According to creator Ian Brennan, the season explores misogyny, gender roles, and societal expectations placed on women in the Victorian era. It also examines class and sexuality themes through the relationship between Borden and Bridget Sullivan.

== Release ==
The season was released globally on Netflix, on September 17, 2026.

== Reception ==

=== Audience viewership ===
The Lizzie Borden Story became the third season of the anthology series to debut at number one on Netflix's global weekly chart, with 12.1 million views (or 80.1 million hours viewed) within four days of its release.

=== Critical response ===
The review aggregator website Rotten Tomatoes reported a 39% approval rating, based on 23 critic reviews, with an average rating of 5.1/10. Metacritic, which uses a weighted average, gave a score of 47 out of 100, based on 15 critics, indicating "mixed or average" reviews.
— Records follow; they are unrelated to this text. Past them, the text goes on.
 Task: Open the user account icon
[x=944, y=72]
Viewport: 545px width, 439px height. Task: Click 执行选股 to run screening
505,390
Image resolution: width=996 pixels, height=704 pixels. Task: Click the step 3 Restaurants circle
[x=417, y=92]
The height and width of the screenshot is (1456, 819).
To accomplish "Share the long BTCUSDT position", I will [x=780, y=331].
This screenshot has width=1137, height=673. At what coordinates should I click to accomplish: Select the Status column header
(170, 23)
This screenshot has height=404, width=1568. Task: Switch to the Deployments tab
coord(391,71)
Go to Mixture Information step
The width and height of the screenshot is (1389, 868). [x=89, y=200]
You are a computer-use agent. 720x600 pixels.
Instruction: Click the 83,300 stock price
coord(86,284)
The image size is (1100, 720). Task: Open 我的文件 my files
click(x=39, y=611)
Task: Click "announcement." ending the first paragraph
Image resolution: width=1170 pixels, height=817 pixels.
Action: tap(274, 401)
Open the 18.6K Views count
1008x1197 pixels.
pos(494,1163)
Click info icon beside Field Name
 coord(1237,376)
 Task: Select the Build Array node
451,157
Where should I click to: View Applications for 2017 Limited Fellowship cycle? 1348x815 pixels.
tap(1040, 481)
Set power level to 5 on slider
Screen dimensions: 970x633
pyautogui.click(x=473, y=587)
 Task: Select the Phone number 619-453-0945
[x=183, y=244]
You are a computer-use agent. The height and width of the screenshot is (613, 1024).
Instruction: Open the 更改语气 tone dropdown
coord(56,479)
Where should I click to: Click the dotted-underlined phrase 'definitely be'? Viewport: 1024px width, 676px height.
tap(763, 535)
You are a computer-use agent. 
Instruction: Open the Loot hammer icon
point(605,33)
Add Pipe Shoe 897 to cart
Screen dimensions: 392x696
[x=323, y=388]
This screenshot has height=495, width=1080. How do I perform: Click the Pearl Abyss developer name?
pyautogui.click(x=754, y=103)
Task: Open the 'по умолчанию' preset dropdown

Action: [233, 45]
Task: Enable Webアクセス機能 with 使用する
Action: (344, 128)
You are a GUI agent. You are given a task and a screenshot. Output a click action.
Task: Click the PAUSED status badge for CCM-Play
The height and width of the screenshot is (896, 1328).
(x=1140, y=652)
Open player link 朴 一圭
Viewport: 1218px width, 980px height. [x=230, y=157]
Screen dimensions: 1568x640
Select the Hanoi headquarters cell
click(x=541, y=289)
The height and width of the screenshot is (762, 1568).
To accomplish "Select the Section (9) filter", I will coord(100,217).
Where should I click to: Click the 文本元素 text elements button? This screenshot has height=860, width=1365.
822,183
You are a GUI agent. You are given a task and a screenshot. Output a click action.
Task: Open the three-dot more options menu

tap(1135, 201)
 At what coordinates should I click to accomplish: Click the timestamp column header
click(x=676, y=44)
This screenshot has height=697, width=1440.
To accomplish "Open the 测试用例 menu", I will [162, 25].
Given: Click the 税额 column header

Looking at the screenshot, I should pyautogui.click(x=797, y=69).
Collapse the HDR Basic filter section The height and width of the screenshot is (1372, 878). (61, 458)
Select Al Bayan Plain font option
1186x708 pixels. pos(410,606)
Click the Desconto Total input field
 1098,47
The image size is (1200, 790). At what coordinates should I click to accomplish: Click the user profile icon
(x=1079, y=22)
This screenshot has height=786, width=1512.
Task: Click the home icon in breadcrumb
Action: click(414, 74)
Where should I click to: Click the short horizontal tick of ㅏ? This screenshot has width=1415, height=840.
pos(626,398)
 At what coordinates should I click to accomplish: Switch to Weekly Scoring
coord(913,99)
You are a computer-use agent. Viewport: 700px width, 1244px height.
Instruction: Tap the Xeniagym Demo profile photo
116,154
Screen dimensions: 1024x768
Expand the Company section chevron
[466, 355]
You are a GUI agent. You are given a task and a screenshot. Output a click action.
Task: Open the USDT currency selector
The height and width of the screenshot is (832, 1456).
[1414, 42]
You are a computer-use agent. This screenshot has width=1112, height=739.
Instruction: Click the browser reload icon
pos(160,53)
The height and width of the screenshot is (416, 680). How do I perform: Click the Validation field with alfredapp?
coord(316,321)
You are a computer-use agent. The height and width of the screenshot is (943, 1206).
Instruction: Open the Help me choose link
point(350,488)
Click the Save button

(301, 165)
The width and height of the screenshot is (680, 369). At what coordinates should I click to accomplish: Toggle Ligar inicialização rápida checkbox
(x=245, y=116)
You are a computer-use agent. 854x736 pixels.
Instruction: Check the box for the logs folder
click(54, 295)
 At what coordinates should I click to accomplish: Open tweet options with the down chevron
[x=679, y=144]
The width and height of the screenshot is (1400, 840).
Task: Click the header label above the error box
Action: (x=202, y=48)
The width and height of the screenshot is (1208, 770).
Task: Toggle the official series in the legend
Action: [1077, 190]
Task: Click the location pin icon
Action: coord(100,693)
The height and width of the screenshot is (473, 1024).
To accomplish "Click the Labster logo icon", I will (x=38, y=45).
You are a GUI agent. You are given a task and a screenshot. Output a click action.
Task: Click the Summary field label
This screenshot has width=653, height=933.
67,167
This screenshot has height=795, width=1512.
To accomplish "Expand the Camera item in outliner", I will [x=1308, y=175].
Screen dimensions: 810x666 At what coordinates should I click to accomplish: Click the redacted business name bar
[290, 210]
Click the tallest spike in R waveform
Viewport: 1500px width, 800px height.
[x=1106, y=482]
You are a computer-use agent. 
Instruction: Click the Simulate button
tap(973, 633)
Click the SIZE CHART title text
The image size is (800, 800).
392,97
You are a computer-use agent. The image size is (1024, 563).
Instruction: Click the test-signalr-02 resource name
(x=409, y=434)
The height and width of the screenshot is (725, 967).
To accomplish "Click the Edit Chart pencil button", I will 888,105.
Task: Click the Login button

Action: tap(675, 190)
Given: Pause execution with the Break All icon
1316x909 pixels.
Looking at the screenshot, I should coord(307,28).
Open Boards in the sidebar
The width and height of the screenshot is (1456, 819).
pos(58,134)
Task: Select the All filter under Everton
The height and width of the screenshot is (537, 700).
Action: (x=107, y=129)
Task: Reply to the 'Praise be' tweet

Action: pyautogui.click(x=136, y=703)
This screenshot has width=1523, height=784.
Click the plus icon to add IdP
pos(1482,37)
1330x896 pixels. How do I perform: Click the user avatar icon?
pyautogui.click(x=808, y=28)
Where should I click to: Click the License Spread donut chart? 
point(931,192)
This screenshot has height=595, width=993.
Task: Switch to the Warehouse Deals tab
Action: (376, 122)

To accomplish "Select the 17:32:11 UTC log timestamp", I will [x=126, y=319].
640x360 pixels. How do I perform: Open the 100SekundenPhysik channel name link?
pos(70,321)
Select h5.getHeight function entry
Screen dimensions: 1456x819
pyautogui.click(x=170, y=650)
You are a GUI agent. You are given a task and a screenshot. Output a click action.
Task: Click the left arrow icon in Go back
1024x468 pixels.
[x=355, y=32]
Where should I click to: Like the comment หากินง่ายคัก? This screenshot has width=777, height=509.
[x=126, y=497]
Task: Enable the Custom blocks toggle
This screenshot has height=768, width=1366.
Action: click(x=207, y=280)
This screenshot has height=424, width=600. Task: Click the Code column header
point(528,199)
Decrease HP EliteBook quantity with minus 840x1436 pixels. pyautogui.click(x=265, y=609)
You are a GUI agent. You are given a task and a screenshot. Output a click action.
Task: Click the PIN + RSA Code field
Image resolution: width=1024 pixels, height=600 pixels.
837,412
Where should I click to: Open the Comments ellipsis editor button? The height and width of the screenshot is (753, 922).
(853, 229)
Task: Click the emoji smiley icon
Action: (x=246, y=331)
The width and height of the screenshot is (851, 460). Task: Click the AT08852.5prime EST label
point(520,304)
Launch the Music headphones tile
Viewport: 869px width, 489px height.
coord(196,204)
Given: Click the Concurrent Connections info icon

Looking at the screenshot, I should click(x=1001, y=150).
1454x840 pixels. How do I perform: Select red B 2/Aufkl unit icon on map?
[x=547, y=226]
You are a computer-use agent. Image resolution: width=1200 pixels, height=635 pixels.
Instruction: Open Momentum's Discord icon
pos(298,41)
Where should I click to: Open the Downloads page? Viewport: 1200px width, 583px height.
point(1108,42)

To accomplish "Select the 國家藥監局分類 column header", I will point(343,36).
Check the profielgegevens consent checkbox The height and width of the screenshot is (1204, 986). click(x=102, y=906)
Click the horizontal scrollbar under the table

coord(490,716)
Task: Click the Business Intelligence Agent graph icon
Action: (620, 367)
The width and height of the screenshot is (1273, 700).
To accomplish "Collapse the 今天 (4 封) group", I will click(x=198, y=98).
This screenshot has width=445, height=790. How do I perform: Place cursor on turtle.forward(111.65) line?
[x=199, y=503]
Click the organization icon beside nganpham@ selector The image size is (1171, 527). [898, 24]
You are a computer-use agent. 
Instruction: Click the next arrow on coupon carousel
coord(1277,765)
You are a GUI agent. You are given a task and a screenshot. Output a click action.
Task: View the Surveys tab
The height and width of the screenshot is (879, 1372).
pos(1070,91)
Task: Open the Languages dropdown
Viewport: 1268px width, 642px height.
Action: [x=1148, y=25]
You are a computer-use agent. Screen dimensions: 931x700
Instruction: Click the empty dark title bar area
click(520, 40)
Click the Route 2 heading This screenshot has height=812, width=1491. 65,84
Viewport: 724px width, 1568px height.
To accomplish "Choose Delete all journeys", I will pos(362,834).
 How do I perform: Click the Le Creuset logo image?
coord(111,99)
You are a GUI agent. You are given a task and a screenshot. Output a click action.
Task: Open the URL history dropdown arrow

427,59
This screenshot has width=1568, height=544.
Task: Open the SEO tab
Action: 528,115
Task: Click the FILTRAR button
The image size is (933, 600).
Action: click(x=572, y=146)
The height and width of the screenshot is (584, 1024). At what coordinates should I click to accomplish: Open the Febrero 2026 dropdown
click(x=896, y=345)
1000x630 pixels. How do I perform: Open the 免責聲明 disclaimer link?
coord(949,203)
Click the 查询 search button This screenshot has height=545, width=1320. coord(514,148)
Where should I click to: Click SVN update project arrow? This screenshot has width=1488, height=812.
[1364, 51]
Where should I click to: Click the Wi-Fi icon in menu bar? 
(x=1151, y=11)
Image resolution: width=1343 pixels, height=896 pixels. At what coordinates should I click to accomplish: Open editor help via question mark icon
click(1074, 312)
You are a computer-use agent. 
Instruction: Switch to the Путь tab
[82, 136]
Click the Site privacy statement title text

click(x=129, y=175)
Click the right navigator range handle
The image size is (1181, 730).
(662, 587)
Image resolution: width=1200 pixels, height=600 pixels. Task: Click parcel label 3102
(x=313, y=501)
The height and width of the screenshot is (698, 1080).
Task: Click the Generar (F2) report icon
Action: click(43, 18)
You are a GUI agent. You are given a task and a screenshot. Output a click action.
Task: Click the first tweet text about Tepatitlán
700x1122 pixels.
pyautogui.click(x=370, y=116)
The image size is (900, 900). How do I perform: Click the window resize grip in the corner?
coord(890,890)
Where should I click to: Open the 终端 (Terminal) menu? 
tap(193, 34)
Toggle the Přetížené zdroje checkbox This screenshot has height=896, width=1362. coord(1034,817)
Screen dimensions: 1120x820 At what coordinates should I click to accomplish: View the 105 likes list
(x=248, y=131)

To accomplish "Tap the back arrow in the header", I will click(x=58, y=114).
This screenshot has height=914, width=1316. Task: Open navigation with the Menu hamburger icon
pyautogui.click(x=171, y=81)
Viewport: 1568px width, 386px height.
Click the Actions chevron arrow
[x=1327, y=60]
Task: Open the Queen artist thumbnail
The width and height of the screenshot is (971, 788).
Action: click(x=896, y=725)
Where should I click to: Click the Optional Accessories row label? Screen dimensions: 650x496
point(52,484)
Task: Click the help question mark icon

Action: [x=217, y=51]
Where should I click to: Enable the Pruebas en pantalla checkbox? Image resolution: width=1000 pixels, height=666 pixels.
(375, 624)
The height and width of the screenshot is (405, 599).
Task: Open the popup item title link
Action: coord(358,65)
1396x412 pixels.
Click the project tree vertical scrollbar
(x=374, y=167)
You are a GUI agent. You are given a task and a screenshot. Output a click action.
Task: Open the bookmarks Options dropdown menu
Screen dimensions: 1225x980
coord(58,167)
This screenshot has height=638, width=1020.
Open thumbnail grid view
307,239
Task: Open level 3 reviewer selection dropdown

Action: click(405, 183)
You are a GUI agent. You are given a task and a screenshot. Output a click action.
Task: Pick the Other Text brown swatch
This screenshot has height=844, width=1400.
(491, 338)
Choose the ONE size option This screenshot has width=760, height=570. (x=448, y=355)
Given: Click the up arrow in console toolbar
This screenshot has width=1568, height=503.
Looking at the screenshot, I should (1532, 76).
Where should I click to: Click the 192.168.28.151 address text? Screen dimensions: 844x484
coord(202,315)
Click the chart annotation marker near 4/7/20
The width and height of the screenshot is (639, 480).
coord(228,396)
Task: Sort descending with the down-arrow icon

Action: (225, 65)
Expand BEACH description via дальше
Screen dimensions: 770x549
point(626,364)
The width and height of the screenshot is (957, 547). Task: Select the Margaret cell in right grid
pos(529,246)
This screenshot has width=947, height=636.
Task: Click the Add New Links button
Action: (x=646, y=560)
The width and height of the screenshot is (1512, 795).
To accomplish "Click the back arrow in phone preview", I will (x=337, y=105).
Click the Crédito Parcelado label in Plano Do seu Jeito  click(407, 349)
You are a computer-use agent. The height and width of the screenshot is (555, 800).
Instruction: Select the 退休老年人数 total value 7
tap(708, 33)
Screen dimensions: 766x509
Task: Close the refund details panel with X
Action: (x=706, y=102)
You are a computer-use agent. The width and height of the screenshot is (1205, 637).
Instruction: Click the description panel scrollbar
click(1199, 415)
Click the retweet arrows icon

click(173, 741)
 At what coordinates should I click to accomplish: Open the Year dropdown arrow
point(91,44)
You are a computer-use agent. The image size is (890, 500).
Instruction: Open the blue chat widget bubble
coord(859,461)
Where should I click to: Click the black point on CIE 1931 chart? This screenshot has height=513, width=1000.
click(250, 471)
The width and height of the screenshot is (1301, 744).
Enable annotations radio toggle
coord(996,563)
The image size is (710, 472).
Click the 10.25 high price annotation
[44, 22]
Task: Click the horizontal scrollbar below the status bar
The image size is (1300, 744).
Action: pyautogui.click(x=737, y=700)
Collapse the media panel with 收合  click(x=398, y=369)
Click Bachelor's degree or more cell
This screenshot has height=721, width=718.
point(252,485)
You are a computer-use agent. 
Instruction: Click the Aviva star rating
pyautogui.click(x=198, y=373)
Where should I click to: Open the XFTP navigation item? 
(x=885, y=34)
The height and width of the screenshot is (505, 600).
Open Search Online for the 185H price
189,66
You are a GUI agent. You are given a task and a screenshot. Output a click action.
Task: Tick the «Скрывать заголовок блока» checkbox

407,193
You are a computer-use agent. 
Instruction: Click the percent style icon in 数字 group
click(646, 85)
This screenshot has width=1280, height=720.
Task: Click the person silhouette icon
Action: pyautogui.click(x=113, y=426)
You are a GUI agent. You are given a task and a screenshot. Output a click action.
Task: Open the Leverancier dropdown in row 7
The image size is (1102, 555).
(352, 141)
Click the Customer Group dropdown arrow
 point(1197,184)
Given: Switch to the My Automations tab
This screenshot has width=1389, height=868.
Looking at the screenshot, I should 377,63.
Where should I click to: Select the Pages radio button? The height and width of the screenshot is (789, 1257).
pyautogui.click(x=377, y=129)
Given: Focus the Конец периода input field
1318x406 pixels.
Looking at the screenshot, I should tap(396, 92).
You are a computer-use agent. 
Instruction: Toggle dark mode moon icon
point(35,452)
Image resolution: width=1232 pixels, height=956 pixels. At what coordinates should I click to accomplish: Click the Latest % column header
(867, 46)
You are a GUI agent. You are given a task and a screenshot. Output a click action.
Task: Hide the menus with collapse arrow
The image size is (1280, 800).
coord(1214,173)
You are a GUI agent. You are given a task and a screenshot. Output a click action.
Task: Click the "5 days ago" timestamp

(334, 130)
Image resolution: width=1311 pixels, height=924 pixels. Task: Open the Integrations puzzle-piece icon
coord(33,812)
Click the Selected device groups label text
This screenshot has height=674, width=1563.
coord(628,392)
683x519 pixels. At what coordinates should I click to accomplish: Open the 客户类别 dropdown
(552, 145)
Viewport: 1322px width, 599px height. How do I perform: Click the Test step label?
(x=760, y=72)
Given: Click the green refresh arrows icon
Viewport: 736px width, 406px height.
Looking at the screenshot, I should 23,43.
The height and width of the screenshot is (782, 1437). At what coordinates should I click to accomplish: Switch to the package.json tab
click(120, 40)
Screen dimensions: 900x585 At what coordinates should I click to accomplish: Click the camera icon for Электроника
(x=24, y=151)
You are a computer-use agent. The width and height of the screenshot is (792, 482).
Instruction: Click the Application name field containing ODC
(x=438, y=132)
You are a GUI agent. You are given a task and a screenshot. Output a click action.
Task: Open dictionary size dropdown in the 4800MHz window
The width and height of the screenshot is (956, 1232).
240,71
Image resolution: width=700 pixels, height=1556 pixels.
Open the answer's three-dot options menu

In her review for The Guardian, Lucy Mangan gave the series 2 out of 5 stars, criticizing its focus on menstruation, sexuality and graphic violence while arguing that it failed to explore Lizzie Borden, the social conditions of the period and the circumstances surrounding her acquittal. She praised the performances, particularly Rebecca Hall's portrayal of Abby Borden. Henri Enoh Tchato of Critical Registrar gave the series 2.5 out of 5, praising the performances and production design, but criticizing its reliance on invented drama and sensationalism. In a similar review, Kaiya Shunyata of RogerEbert.com praised the series' performances, production design and its stories involving Elizabeth Báthory and Aileen Wuornos, but criticized its portrayal of Lizzie Borden and its fictionalized treatment of the historical case. However, Matthew Creith of TheWrap described the series as a highly stylized mixture of gothic horror, sexual melodrama and dark comedy, while criticizing the series for its historical liberties and its inclusion of Aileen Wuornos.